## What the task asks
Present every line of the material below as a Markdown table with the columns Row and Line, numbering the rows consecutively and omitting blank lines.

## Materials provided
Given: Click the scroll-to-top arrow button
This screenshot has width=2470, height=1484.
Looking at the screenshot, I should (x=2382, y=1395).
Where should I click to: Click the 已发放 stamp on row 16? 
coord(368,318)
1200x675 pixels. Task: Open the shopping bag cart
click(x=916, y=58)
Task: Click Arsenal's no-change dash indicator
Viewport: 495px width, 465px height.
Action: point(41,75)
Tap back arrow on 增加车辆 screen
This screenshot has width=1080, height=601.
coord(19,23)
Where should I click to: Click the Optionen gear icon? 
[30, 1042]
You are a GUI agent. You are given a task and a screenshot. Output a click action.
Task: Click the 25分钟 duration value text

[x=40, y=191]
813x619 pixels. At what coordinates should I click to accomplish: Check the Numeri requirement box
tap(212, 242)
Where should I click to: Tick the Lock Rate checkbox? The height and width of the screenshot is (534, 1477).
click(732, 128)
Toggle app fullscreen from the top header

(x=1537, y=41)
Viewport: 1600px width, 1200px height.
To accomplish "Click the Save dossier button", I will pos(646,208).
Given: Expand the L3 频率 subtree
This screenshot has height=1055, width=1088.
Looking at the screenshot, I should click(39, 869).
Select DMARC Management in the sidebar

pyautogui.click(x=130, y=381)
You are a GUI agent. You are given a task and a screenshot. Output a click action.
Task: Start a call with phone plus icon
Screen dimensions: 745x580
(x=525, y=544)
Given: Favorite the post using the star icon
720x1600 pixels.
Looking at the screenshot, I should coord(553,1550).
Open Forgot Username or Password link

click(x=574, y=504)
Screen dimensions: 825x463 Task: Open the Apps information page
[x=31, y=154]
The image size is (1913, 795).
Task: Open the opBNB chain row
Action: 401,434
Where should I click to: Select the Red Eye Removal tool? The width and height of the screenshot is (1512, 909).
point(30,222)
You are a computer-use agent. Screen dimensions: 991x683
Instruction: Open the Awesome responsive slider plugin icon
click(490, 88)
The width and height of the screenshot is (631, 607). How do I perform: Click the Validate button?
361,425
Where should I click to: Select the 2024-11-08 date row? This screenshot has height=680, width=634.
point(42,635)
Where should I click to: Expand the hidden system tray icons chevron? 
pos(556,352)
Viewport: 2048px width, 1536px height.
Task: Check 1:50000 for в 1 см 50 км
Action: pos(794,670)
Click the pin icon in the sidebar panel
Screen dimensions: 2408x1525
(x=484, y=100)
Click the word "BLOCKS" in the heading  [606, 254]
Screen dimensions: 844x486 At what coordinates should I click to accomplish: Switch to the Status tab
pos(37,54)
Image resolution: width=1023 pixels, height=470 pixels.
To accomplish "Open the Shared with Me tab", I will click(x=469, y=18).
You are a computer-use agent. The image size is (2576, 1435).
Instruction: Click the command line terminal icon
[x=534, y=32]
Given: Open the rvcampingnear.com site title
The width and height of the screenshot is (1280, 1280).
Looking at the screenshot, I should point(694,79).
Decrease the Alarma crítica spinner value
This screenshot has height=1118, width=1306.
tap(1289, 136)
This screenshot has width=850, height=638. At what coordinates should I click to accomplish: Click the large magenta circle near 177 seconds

## Worked answer
| Row | Line |
|---|---|
| 1 | Given: Click the scroll-to-top arrow button |
| 2 | This screenshot has width=2470, height=1484. |
| 3 | Looking at the screenshot, I should (x=2382, y=1395). |
| 4 | Where should I click to: Click the 已发放 stamp on row 16?  |
| 5 | coord(368,318) |
| 6 | 1200x675 pixels. Task: Open the shopping bag cart |
| 7 | click(x=916, y=58) |
| 8 | Task: Click Arsenal's no-change dash indicator |
| 9 | Viewport: 495px width, 465px height. |
| 10 | Action: point(41,75) |
| 11 | Tap back arrow on 增加车辆 screen |
| 12 | This screenshot has width=1080, height=601. |
| 13 | coord(19,23) |
| 14 | Where should I click to: Click the Optionen gear icon?  |
| 15 | [30, 1042] |
| 16 | You are a GUI agent. You are given a task and a screenshot. Output a click action. |
| 17 | Task: Click the 25分钟 duration value text |
| 18 | [x=40, y=191] |
| 19 | 813x619 pixels. At what coordinates should I click to accomplish: Check the Numeri requirement box |
| 20 | tap(212, 242) |
| 21 | Where should I click to: Tick the Lock Rate checkbox? The height and width of the screenshot is (534, 1477). |
| 22 | click(732, 128) |
| 23 | Toggle app fullscreen from the top header |
| 24 | (x=1537, y=41) |
| 25 | Viewport: 1600px width, 1200px height. |
| 26 | To accomplish "Click the Save dossier button", I will pos(646,208). |
| 27 | Given: Expand the L3 频率 subtree |
| 28 | This screenshot has height=1055, width=1088. |
| 29 | Looking at the screenshot, I should click(39, 869). |
| 30 | Select DMARC Management in the sidebar |
| 31 | pyautogui.click(x=130, y=381) |
| 32 | You are a GUI agent. You are given a task and a screenshot. Output a click action. |
| 33 | Task: Start a call with phone plus icon |
| 34 | Screen dimensions: 745x580 |
| 35 | (x=525, y=544) |
| 36 | Given: Favorite the post using the star icon |
| 37 | 720x1600 pixels. |
| 38 | Looking at the screenshot, I should coord(553,1550). |
| 39 | Open Forgot Username or Password link |
| 40 | click(x=574, y=504) |
| 41 | Screen dimensions: 825x463 Task: Open the Apps information page |
| 42 | [x=31, y=154] |
| 43 | The image size is (1913, 795). |
| 44 | Task: Open the opBNB chain row |
| 45 | Action: 401,434 |
| 46 | Where should I click to: Select the Red Eye Removal tool? The width and height of the screenshot is (1512, 909). |
| 47 | point(30,222) |
| 48 | You are a computer-use agent. Screen dimensions: 991x683 |
| 49 | Instruction: Open the Awesome responsive slider plugin icon |
| 50 | click(490, 88) |
| 51 | The width and height of the screenshot is (631, 607). How do I perform: Click the Validate button? |
| 52 | 361,425 |
| 53 | Where should I click to: Select the 2024-11-08 date row? This screenshot has height=680, width=634. |
| 54 | point(42,635) |
| 55 | Where should I click to: Expand the hidden system tray icons chevron?  |
| 56 | pos(556,352) |
| 57 | Viewport: 2048px width, 1536px height. |
| 58 | Task: Check 1:50000 for в 1 см 50 км |
| 59 | Action: pos(794,670) |
| 60 | Click the pin icon in the sidebar panel |
| 61 | Screen dimensions: 2408x1525 |
| 62 | (x=484, y=100) |
| 63 | Click the word "BLOCKS" in the heading  [606, 254] |
| 64 | Screen dimensions: 844x486 At what coordinates should I click to accomplish: Switch to the Status tab |
| 65 | pos(37,54) |
| 66 | Image resolution: width=1023 pixels, height=470 pixels. |
| 67 | To accomplish "Open the Shared with Me tab", I will click(x=469, y=18). |
| 68 | You are a computer-use agent. The image size is (2576, 1435). |
| 69 | Instruction: Click the command line terminal icon |
| 70 | [x=534, y=32] |
| 71 | Given: Open the rvcampingnear.com site title |
| 72 | The width and height of the screenshot is (1280, 1280). |
| 73 | Looking at the screenshot, I should point(694,79). |
| 74 | Decrease the Alarma crítica spinner value |
| 75 | This screenshot has height=1118, width=1306. |
| 76 | tap(1289, 136) |
| 77 | This screenshot has width=850, height=638. At what coordinates should I click to accomplish: Click the large magenta circle near 177 seconds |